Tuesday, July 29, 2008

Security Operations: Do You CAER?

Security operations can be reduced to four main tasks. A mature security operation performs all four tasks proactively.

  1. Collection is the process of acquiring the evidence necessary to identify activity of interest.

  2. Analysis is the process of investigating evidence to identify suspicious and malicious activity that could qualify as incidents.

  3. Escalation is the process of reporting incidents to responsible parties.

  4. Resolution is the process of handling incidents to recover to a desired state.


The goal of every mature security operation is to reduce the mean time to resolution, i.e., accomplishing all four tasks as quickly and efficiently as possible.

As has been noted elsewhere (e.g., Anton Chuvakin's Blog), some organizations which aren't even performing collection yet view achieving that first step as their end goal. ("Whew, we got the logs. Check!") Collecting evidence is no easy task, to be sure. Increasingly the logs generated by security devices are less relevant to real investigations. Application-level data can sometimes be the only way to understand what is happening, yet programmers aren't really practicing security application instrumentation by building visibility in (yet).

Various regulatory frameworks are beginning to drive recalcitrant organizations further into security operations by requiring analysis and not just collection. Besides meeting legal requirements, it should be obvious that identifying security failures as early as possible reduces the ultimate cost of resolving those problems, just as purging bugs from software early in the development process is cheaper than developing patches for software in the field. Competent analysis is probably the most difficult aspect of security operations. Understanding applications, the environment, and attack models is increasingly difficult, and the human resources to perform this task well are seldom inexpensive nor willing to relocate in large numbers.

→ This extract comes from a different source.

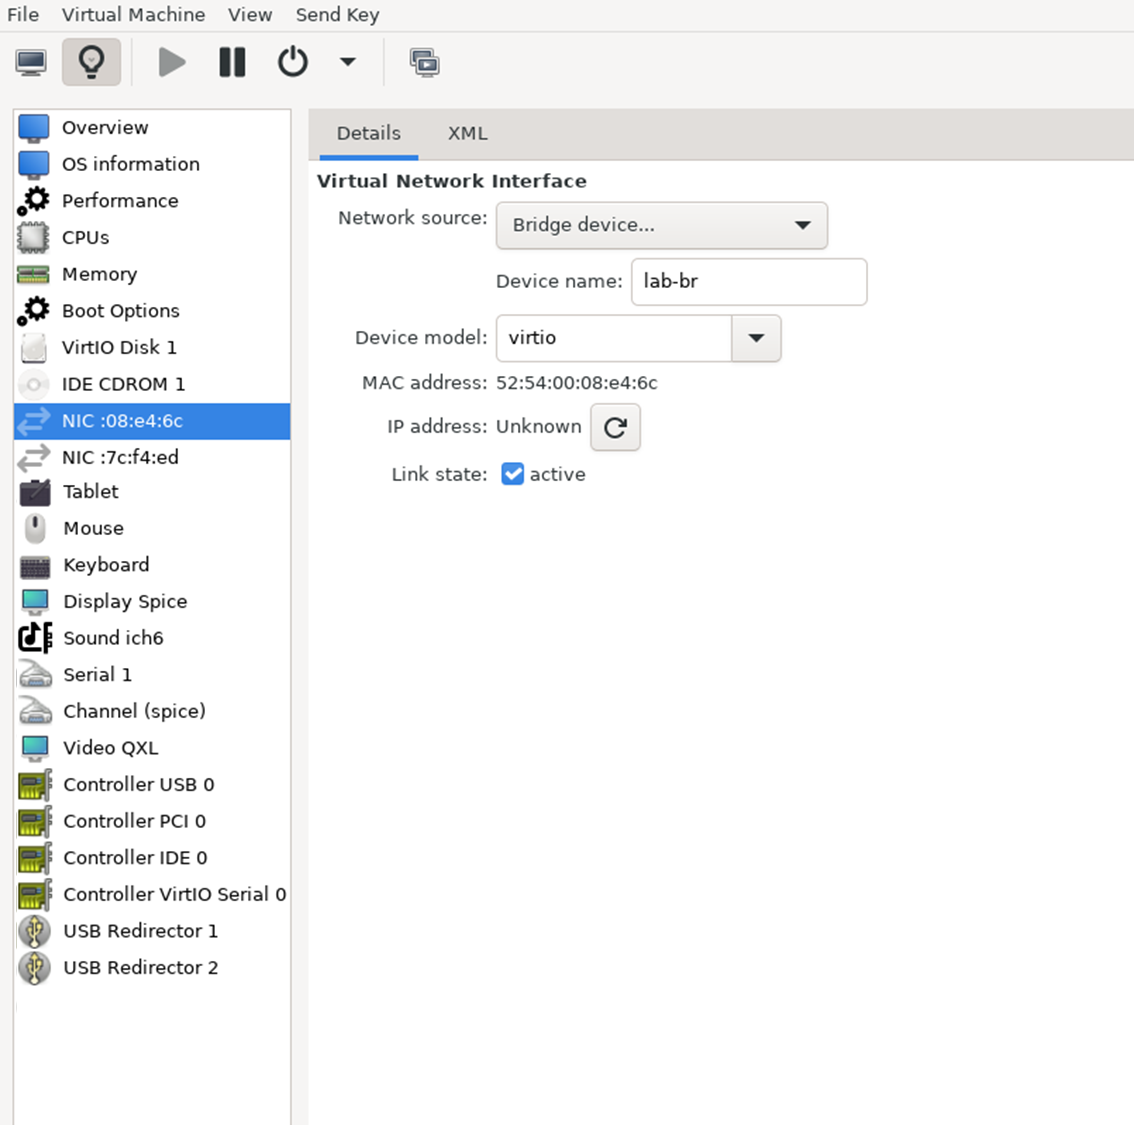Switch to the XML tab

(x=466, y=132)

Assuming one has the capability to do decent enough analysis to discover trouble, knowing whom to notify (escalation) becomes the next step. In a large organization this is no trivial task. Simply performing asset inventory, naming responsible parties, and establishing incident response procedures is a project unto itself. Worse, none of these details are static. Any system which depends upon administrators to manually enumerate their networks, data, systems, applications, and personal information will become stale within days. These processes should be automated, so a human incident handler can escalate without wasting time tracking down missing information.

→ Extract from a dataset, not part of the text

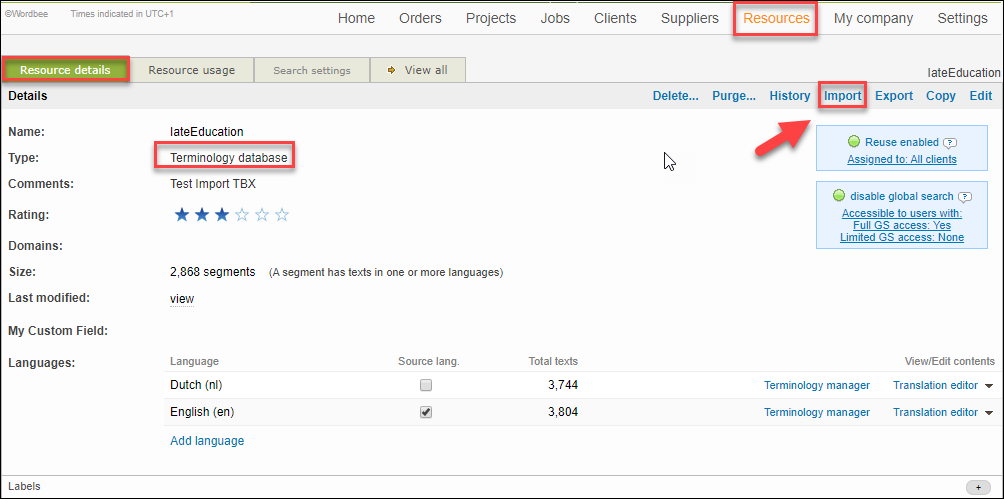Click the help icon beside disable global search
Viewport: 1004px width, 499px height.
[x=965, y=197]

Finally we come to resolution. Several problems arise here. First, the "responsible" party may deny the incident, despite evidence to the contrary. Although providing evidence may help, in some cases the "responsible" party may ignore the incident handler while quietly recovering from the event. Second, the "responsible" party may ignore the incident. The person may simply not care at all, or not care enough to direct the resources needed to resolve the incident. Third, the responsible party may want to resolve the incident, but may not be politically or technically capable for doing so. All three cases justify giving incident handlers the authority and knowledge to guide incident resolution as needed, to include deploying an augmentation team in serious cases.

Note that an organization may be forced to do escalation and resolution even when it does no collection or analysis. External parties, like law enforcement, the military, customers, regulators, and peers are frequently informing organizations that they have been compromised. This is a very poor situation, because a victim not doing independent collection and analysis has few options when the cops come knocking. Usually administrators must scramble to salvage whatever data might exist, wasting time as log sources (which may not even exist) are located. Resources to make sense of the data are lacking, so the victim is helpless. Management unwilling to support a security operation are going to be flummoxed when confronted by a serious incident. More time will be wasted. The only winner is the intruder.

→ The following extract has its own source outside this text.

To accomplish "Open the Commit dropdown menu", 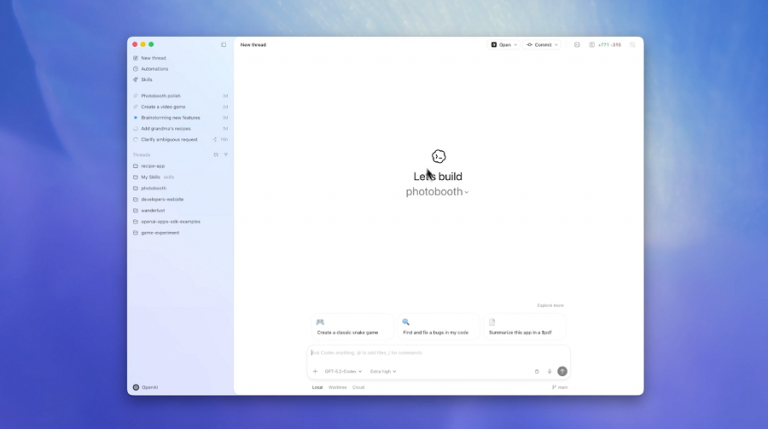I will [542, 45].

Avoiding this situation requires us to fully CAER. It's cheaper, faster, and at some point I believe will be demanded by the government and market anyway.

3 comments:

James Turnbull said...

I am not sure you can call that Security Operations.

Where does enforcement fit? For us SecOps is also the management of security controls like endpoints, firewalls, gateways, access and authorisation, etc, etc.

I'd called what you describe "Security Response" or some kind of CERT function.

Matt Franz said...

Funny how *everything* (if you stare hard enough) ends up looking like the Intelligence Cycle.

Anonymous said...

I was very surpirsed with someone inventing a similar process, but with a different end. I was thinking about integrating the system life cycle of Information Systems into intelligence operations weeks ago. Did you have Information Systems in mind when you thought about this?